Mü’min, bereketli toprak gibidir, yağan yağmuru emer ve etrafının yemyeşil gümrah olması için vesilelerle doludur. Hayata bakışı, yürüyüşü, tepkileri ile bir mü’min Rahmanî esintilerin, peygamberî davranışların en mükemmel timsalidir.
Mü’min, hayatın bir imtihan olduğunu peşinen kabul eden kişidir. Bilir ki, her nimet şükür, her musibet sabır ister.
Hayatın lezzetleri olduğu gibi acıları da vardır. Bu yolda düzlükler olduğu gibi yokuşlar ve inişler de vardır.
Hastalık-sağlık, gençlik-yaşlılık, hürriyet-esaret, zenginlik-fakirlik halleri imtihan terazilerinin kefelerini oluşturur. Bazen işler hep rast gider. Siz istemeseniz de işleriniz yolunu bulur, ummadığınız yerlerden imkanlar ve fırsatlar sizi kuşatır.

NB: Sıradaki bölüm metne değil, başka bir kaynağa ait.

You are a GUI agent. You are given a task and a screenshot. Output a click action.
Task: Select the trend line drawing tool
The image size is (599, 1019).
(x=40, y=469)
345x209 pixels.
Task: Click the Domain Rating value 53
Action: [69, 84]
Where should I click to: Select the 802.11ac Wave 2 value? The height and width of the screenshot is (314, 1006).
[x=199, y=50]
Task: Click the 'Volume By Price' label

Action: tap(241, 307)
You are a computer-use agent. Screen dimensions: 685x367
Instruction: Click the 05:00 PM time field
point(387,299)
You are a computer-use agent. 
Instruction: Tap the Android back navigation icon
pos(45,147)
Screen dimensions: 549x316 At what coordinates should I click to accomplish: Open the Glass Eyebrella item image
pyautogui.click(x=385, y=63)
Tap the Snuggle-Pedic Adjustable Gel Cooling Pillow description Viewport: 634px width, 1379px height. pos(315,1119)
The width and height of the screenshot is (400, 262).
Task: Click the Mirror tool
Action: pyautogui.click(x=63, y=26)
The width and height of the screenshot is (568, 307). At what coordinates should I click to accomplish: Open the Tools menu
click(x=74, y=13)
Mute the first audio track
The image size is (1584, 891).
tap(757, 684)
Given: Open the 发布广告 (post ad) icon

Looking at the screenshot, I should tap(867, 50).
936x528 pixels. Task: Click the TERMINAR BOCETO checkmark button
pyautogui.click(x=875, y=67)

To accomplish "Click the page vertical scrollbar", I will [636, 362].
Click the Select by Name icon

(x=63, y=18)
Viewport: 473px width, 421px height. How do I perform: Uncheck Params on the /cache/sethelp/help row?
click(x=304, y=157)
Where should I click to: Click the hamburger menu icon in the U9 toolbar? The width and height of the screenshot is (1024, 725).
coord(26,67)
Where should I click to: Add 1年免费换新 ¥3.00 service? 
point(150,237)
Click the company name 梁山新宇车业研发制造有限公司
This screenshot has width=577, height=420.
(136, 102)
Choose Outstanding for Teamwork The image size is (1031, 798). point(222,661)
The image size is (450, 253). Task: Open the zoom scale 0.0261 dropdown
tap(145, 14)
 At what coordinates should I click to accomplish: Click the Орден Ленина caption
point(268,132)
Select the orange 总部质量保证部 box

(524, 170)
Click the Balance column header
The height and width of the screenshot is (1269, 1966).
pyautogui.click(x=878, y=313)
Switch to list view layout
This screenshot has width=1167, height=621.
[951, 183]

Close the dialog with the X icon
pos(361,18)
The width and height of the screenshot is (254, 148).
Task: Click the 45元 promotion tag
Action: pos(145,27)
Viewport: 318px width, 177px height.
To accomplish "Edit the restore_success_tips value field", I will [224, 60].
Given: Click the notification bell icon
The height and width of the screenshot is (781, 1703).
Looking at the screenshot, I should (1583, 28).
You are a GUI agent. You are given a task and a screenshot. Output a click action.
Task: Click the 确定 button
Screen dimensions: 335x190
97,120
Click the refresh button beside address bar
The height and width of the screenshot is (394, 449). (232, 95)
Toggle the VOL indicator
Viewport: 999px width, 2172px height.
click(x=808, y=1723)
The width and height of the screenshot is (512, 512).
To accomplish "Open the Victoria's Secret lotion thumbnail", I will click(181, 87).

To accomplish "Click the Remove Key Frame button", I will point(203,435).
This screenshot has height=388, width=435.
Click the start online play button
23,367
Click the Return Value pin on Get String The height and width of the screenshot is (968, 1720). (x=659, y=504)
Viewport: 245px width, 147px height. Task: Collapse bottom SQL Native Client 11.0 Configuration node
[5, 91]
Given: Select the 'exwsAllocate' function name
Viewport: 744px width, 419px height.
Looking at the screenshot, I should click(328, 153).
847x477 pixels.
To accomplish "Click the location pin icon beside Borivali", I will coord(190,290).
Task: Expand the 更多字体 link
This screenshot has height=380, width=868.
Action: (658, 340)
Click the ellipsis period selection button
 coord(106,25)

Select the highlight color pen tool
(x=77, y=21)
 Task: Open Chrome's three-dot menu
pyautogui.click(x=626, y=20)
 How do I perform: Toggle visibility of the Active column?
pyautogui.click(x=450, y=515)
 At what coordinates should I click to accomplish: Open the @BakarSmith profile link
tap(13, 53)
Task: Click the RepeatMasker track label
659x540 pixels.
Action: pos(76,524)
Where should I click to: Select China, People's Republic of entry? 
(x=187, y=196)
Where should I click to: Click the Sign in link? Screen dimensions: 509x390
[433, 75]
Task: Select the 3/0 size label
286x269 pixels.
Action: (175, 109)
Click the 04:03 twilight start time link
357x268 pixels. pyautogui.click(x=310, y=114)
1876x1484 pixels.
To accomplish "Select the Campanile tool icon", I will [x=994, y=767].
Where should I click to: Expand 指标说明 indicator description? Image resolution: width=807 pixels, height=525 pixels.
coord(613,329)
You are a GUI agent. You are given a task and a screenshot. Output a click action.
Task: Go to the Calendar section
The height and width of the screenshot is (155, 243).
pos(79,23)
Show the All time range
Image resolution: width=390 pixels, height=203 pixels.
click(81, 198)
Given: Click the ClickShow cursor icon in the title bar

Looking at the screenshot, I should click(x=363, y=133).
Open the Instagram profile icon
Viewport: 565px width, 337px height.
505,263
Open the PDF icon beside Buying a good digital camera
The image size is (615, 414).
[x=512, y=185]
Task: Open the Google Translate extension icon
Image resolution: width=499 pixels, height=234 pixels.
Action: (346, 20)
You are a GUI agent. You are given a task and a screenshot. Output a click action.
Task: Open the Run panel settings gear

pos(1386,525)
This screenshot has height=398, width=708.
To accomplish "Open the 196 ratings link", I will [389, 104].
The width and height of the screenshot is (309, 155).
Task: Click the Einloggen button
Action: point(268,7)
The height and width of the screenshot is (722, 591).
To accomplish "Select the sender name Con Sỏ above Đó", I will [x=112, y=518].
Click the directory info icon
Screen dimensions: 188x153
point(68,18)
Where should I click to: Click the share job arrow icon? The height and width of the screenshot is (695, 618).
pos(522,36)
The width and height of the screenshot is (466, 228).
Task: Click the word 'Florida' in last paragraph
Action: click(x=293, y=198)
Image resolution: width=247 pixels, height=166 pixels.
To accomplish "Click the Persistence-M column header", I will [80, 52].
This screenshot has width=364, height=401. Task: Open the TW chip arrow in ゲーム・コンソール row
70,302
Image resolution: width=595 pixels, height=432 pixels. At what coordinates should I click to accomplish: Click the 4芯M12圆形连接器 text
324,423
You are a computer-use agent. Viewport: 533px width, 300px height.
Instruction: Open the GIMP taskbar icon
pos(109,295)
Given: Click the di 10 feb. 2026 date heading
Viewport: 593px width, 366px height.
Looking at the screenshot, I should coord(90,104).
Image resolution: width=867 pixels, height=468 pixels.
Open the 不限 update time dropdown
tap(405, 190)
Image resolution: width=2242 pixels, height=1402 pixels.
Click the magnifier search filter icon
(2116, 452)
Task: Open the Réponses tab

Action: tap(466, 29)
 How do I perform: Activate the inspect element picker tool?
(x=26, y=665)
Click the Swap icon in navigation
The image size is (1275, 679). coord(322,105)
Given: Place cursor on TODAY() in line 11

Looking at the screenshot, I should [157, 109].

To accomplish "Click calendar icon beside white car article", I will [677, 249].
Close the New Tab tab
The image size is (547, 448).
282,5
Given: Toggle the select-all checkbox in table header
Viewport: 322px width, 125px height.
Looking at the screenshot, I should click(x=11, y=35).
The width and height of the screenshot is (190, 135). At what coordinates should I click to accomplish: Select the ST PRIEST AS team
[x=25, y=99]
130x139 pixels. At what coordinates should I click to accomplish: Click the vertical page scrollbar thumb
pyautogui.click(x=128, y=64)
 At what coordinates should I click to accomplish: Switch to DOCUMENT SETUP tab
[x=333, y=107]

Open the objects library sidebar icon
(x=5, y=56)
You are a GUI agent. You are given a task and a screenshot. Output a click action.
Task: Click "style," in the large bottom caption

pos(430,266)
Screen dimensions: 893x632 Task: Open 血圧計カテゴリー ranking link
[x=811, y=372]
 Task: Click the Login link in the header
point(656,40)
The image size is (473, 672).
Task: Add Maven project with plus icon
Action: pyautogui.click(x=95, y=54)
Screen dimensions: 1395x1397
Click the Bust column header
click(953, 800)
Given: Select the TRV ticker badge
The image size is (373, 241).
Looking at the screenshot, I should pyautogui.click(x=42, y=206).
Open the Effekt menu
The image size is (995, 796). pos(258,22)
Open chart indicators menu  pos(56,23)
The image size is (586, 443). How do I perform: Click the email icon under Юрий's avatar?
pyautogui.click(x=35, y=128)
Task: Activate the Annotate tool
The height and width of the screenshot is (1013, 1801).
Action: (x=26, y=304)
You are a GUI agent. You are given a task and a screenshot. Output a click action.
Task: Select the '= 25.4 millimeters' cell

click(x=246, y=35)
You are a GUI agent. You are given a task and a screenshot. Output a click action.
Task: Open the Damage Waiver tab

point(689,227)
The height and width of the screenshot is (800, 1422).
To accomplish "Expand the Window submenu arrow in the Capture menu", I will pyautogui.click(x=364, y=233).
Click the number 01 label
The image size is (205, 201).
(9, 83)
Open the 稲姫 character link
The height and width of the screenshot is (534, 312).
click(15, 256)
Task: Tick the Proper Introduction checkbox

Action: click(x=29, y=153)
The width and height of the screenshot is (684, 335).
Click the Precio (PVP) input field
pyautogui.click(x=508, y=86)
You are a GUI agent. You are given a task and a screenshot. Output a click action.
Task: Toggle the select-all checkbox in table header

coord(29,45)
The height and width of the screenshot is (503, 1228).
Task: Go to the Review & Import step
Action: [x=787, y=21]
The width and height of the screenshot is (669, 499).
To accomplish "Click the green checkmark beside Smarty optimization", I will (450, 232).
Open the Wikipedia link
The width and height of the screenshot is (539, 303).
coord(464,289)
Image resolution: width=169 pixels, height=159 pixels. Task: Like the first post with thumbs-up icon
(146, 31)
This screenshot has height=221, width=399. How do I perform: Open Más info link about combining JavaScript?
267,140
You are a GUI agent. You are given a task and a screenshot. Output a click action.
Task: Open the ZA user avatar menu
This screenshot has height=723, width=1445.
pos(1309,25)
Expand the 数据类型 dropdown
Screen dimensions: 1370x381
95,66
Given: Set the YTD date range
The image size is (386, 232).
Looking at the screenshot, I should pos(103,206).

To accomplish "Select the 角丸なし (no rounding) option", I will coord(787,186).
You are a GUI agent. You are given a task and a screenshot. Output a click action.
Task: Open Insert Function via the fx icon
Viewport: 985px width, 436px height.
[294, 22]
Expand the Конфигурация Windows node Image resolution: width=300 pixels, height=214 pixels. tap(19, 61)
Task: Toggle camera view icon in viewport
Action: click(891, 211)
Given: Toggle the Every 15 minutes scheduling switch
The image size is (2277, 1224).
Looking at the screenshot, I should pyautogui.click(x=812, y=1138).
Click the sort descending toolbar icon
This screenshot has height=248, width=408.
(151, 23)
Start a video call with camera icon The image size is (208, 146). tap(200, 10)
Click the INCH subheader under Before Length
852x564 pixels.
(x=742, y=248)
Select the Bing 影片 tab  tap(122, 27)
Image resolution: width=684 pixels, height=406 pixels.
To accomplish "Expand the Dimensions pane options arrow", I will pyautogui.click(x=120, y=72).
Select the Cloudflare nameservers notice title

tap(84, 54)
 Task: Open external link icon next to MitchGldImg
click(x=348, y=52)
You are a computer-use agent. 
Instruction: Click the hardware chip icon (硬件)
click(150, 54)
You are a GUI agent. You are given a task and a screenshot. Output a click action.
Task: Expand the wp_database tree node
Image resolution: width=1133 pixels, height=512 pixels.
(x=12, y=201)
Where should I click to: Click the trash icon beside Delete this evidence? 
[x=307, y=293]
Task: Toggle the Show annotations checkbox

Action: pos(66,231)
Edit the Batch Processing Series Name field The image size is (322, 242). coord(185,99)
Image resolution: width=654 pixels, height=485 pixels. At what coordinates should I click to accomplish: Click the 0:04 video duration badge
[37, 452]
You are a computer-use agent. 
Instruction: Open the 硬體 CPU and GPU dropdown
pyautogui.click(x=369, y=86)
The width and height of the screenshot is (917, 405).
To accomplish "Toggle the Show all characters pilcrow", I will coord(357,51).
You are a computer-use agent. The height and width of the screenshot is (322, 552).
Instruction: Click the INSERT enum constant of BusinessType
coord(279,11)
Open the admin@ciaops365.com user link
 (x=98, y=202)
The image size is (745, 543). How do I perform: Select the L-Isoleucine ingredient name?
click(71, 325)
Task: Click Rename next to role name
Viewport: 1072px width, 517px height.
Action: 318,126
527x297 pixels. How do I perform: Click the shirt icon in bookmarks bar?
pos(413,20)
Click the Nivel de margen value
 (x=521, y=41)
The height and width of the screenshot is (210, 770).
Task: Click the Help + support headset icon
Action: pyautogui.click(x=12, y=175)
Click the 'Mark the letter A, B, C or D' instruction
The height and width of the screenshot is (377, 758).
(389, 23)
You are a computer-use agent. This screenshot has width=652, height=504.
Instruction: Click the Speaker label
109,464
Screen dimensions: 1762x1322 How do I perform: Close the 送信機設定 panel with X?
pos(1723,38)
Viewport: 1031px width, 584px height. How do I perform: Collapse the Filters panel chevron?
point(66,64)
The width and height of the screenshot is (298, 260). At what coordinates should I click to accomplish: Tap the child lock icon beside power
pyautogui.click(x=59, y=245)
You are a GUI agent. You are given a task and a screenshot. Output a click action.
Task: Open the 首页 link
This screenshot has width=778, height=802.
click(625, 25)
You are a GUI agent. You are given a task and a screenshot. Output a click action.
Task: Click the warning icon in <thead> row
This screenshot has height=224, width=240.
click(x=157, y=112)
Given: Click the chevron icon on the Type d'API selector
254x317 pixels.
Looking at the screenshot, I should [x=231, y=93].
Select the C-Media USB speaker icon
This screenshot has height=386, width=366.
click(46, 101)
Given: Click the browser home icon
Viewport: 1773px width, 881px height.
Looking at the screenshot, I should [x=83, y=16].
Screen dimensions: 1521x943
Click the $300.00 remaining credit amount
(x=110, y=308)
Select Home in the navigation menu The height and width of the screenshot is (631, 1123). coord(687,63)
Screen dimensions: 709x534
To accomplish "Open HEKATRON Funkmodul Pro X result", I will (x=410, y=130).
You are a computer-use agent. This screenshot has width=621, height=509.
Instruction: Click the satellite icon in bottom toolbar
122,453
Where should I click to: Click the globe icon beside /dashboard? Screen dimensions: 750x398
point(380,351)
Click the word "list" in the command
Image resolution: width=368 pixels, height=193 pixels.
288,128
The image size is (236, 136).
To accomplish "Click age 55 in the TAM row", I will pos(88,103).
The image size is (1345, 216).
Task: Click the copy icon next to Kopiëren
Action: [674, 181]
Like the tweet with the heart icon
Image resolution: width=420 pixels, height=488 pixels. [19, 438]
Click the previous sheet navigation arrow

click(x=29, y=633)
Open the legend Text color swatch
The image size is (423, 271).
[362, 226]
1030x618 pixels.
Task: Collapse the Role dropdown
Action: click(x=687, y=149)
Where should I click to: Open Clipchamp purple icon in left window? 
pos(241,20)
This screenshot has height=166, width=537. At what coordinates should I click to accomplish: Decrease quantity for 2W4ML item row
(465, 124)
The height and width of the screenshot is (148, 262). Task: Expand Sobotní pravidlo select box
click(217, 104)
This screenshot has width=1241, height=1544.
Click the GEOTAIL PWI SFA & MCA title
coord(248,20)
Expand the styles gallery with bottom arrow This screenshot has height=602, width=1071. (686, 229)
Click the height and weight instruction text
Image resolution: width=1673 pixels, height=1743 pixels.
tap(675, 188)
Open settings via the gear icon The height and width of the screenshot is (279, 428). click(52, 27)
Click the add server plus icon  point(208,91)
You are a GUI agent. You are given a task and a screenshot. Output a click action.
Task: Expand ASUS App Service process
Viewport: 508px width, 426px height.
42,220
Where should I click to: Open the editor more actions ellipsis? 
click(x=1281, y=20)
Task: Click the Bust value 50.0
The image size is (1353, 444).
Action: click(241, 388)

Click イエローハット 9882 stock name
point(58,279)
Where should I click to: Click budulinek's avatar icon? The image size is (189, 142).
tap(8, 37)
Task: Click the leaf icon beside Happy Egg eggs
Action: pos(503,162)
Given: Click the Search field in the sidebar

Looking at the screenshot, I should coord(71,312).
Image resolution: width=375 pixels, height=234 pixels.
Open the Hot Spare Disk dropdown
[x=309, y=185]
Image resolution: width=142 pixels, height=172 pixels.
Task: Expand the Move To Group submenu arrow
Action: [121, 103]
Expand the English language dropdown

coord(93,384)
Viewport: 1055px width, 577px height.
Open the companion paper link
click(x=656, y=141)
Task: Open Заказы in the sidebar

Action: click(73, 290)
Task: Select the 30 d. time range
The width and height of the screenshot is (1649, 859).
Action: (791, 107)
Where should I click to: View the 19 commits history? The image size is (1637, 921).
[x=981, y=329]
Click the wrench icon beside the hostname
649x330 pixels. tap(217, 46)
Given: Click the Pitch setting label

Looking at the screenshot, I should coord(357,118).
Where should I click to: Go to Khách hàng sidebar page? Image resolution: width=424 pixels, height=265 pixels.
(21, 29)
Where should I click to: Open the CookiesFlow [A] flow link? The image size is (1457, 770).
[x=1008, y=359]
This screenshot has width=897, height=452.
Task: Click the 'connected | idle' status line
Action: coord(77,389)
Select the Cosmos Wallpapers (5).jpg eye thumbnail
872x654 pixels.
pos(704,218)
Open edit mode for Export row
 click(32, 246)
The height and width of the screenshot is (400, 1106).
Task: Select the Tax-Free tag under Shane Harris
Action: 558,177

İşte mü’min o an şükür secdelerine kapanır ve “küfran-ı nimet”e düşüp de isyan edenlerden olmaktan korkar. Yine, bir musibet anında hemen kendini toparlayıp, “Bu da geçer Yâ Hû” deyip, musibeti göndereni, kendisini imtihan edeni, bu musibetteki şahsi hatalarını düşünür teselli bulur.